Sunday, March 17, 2019

Does Ether 13:2 teach that Noah's Flood Was Global?

In Ether 13:2, we read the following:

For behold, they rejected all the words of Ether; for he truly told them of all things, from the beginning of man; and that after the waters had receded from off the face of this land it became a choice land above all other lands, a chosen land of the Lord; wherefore the Lord would have that all men should serve him who dwell upon the face thereof. (Ether 13:2)

Some critics of the theory that the Book of Mormon peoples encountered and incorporated indigenous natives into their numbers use this text as “proof” that there were no “others” in the Book of Mormon as it (purportedly) teaches a global flood. If there was a global flood, ipso facto, the New World would have been a vacuum, they argue.

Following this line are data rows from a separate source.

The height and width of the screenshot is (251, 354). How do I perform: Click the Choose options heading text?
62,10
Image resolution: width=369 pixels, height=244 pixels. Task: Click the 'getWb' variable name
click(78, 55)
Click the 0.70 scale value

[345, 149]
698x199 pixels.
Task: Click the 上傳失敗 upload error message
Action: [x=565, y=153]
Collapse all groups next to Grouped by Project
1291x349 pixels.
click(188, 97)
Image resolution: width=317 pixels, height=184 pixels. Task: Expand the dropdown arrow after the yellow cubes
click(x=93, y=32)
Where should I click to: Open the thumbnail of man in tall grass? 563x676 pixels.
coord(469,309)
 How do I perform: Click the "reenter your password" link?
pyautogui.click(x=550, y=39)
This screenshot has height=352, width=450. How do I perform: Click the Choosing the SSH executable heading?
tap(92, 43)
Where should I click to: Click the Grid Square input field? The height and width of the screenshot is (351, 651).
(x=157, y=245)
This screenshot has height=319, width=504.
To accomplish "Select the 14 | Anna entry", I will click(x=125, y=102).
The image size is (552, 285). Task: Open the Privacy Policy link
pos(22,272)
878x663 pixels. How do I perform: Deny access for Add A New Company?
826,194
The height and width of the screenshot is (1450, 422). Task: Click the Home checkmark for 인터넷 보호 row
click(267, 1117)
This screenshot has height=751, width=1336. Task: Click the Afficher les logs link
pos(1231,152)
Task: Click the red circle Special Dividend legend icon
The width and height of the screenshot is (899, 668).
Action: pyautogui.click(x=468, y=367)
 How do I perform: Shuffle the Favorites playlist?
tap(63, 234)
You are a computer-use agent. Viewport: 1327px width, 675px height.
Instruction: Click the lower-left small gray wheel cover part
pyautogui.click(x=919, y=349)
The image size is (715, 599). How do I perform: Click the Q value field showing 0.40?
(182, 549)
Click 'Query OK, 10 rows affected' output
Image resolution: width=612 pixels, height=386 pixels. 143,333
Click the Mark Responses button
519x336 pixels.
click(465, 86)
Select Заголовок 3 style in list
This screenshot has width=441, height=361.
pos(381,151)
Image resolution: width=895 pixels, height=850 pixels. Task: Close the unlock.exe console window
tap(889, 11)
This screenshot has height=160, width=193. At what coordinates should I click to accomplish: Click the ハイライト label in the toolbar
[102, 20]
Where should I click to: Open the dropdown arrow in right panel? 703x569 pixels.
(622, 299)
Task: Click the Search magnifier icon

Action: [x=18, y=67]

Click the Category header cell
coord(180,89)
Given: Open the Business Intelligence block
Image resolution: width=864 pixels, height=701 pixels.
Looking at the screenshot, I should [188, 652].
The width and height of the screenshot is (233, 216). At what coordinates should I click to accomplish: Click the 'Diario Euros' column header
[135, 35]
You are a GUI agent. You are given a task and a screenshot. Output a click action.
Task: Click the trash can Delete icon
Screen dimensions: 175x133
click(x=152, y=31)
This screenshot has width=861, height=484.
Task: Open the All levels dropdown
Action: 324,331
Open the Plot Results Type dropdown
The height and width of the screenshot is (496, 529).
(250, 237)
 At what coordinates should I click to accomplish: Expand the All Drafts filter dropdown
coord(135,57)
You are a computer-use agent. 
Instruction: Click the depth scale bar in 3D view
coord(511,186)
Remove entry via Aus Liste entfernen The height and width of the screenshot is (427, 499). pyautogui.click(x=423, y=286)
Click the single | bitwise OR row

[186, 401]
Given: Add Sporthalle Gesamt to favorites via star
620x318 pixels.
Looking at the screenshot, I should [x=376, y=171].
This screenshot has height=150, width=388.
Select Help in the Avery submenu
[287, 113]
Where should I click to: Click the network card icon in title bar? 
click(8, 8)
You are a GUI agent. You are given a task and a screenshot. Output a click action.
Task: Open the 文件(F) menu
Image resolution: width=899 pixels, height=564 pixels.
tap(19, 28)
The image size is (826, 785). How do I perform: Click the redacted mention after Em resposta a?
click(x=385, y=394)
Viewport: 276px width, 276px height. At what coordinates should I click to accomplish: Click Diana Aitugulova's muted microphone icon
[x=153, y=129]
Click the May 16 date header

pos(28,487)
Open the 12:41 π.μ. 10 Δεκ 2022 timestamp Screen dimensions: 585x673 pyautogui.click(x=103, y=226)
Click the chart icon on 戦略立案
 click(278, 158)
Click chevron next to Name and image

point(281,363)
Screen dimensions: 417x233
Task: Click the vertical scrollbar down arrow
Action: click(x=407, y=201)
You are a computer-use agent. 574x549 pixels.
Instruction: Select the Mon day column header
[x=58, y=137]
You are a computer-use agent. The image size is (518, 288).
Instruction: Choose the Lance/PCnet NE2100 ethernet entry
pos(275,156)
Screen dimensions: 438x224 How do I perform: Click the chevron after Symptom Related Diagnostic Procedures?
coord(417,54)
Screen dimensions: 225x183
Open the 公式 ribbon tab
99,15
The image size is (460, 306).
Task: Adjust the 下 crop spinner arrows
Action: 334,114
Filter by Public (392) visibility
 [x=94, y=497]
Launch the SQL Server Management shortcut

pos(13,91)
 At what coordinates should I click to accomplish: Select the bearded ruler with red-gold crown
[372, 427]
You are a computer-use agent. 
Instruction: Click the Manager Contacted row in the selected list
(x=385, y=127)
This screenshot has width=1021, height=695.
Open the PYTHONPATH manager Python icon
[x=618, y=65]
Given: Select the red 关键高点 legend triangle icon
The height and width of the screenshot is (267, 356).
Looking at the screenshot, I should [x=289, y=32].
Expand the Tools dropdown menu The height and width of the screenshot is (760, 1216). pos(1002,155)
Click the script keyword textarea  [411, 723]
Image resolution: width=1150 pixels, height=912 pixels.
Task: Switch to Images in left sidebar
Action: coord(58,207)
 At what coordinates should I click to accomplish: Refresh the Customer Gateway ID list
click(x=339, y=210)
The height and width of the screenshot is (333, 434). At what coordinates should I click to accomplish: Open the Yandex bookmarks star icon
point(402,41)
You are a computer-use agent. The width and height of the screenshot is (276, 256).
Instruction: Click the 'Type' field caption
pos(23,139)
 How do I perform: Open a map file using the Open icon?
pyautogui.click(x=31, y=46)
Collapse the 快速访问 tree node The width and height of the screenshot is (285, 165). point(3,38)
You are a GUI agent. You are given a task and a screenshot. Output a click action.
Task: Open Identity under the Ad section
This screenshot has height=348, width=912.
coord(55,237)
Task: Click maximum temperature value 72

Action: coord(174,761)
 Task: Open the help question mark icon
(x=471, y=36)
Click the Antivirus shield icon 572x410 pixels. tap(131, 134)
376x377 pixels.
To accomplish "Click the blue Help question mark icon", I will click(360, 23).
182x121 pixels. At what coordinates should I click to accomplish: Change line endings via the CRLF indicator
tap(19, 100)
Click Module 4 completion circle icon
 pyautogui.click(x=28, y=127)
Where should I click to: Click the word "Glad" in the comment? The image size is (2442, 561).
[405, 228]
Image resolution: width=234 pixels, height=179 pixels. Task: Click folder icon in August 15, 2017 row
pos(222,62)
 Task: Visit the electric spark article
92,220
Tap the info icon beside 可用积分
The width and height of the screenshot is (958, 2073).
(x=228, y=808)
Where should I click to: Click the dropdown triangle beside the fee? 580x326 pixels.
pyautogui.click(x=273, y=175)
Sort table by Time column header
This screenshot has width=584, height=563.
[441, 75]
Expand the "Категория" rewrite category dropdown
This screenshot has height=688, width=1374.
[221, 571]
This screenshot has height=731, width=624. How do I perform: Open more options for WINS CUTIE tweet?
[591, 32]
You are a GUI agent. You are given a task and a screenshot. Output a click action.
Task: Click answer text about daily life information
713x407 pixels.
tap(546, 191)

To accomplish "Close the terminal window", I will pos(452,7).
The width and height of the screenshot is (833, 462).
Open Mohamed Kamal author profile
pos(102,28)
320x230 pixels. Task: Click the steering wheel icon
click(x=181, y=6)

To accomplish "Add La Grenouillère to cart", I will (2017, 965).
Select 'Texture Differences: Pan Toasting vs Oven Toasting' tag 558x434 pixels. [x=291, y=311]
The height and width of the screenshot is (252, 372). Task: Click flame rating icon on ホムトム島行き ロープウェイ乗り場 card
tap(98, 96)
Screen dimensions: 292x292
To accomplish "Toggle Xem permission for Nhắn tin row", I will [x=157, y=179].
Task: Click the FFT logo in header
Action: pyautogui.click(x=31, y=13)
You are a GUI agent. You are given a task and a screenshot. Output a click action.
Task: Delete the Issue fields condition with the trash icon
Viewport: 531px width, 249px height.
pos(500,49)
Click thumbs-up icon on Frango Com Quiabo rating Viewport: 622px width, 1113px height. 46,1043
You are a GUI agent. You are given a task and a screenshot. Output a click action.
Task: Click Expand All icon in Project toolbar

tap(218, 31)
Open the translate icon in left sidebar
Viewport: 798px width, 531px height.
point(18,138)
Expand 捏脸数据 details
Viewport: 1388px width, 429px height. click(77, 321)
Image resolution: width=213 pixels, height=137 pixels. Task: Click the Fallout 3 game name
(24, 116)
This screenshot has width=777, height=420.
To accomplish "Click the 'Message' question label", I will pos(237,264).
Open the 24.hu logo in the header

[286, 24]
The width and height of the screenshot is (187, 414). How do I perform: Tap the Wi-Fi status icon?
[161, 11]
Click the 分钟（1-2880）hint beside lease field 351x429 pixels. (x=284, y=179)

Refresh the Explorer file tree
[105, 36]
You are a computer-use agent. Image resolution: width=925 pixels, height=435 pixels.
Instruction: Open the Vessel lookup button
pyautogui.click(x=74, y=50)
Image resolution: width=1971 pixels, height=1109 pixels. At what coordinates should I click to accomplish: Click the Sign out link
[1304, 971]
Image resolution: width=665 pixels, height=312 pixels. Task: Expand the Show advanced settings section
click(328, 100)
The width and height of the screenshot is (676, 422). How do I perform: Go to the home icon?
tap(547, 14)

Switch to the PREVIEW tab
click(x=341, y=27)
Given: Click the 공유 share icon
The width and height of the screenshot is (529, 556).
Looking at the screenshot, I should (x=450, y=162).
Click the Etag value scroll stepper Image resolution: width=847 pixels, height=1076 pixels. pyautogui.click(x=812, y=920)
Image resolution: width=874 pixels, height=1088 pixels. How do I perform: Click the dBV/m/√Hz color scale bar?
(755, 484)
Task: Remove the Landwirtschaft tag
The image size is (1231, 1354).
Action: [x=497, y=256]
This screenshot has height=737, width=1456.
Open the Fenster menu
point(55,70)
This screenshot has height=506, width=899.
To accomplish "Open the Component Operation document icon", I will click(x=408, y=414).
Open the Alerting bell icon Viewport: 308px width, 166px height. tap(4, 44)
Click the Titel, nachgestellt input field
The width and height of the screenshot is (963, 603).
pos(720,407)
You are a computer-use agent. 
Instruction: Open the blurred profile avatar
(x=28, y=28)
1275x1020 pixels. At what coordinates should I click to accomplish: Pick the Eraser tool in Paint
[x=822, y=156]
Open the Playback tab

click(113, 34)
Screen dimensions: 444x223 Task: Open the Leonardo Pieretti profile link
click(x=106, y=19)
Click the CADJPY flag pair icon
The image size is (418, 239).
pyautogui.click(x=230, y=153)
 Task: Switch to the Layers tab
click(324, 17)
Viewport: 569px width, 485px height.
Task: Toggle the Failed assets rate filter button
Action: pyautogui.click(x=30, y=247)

The text, however, is not referencing Noah’s flood and its scope; instead, it is a reference to the primordial waters of Genesis 1:

And the earth was without form, and void; and darkness was upon the face of the deep. And the Spirit of God moved upon the face of the waters . . . And God said, Let there be a firmament in the midst of the waters, and let it divide the waters from the waters . . . And God made the firmament, and divided the waters which were under the firmament from the waters which were above the firmament: and it was so . . . And God said, Let the waters under the heaven be gathered together unto one place, and let the dry land appear: and it was so . . . And God called the dry land Earth; and the gathering together of the waters called he Seas: and God saw that it was good . . . And God said, Let the waters bring forth abundantly the moving creature that hath life, and fowl that may fly above the earth in the open firmament of heaven. And God created great whales, and every living creature that moveth, which the waters brought forth abundantly, after their kind, and every winged fowl after his kind: and God saw that it was good. And God blessed them, saying, Be fruitful, and multiply, and fill the waters in the seas, and let fowl multiply in the earth. (Gen 1:2, 6, 7, 9, 10, 20-22)

In the book of Psalms, there is a psalm where the Genesis 1 creation and the waters thereof is said to cover the earth:

Thou coveredst it with the deep as with a garment: the waters stood above the mountains. At thy rebuke they fled; at the voice of thy thunder they hasted away. They go up by the mountains; they go down by the valleys unto the place which thou hast founded for them. Thou hast set a bound that they may not pass over; that they turn not again to cover the earth. (Psa 104:6-9)


When Moroni writes of the waters receding from the land, it is a reference to the primordial waters of Genesis 1. It does not teach that Noah’s flood was global.